I am avid advocate of inclusion, including desegregation and it grieves me to know and hear of the creeping return of desegregation of our schools and am dismayed to witness the edges of its return even here in my place of birth. As a High School freshman, I was bused to Charleston High School in 1975. I must admit to feeling conflicted still, as are many others about busing because of that experience. As my mother told me when I left for school that morning “I didn’t think we’d have to do this again, but remember, you’re not just doing it for you.
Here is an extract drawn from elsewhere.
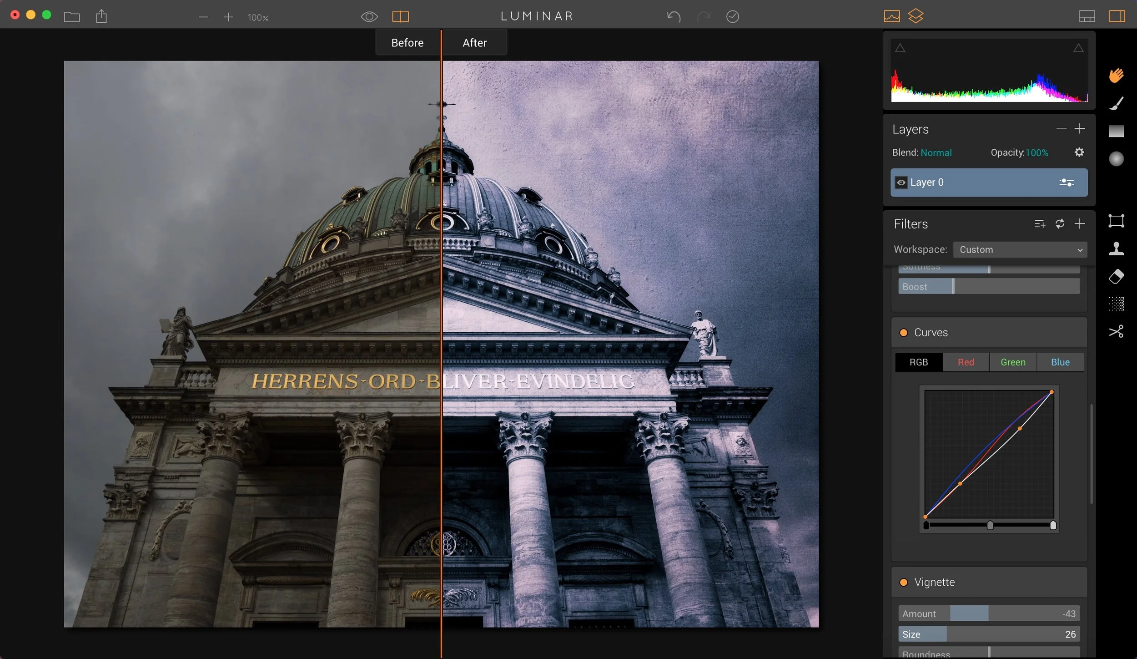Screen dimensions: 1137x659
Task: Open the Blend mode Normal dropdown
Action: pyautogui.click(x=936, y=153)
That being said, it is SHOCKING that City Councilors Linehan, LaMattina and Murphy chose to remain silent rather than stand in support of the commemoration of Brown V Board of Education. Regardless of Boston’s convicted past, it speak volumes that our elected representatives remain silent rather than commemorate the liberation of an entire race of people. #wherestheoutrage

Those at BBDP who’ve been listening to stories, histories and legacies of the busing/desegregation era were not entirely surprised by the anxiety this Brown anniversary raised given that it comes just weeks before the 40th anniversary of Boston’s court-ordered desegregation. We  agree that the two cannot be conflated.  At the same time, most of us know that Brown is in a process of being dismantled in what one writer described a couple years ago as Brown devouring Brown (and the feast continues).  The truth is we –as a nation – are in struggle about that decision, our commitment to race and class equity and the way forward as we were forty years ago and sixty years ago.

BBDP has learned that there’s a lot of listening and learning we collectively must do to get beyond the repeating cycles of justice and inequity in education and in life for Boston residents and our nation. To paraphrase local writer and activist Kathy Dwyer, “We cannot move froma history we deny we share”.

We encourage residents in these councilor’s districts (and that’s everyone for Councilor Murphy – he’s citywide) to let them know your story and what you feel and think about their votes. We look forward to continuing to engage together the dialogue surrounding these potent anniversaries and take this time to renew our commitment  to fulfill Brown’s and Morgan’s (and Robert’s and Plessy’s et al’s!) quest for justice.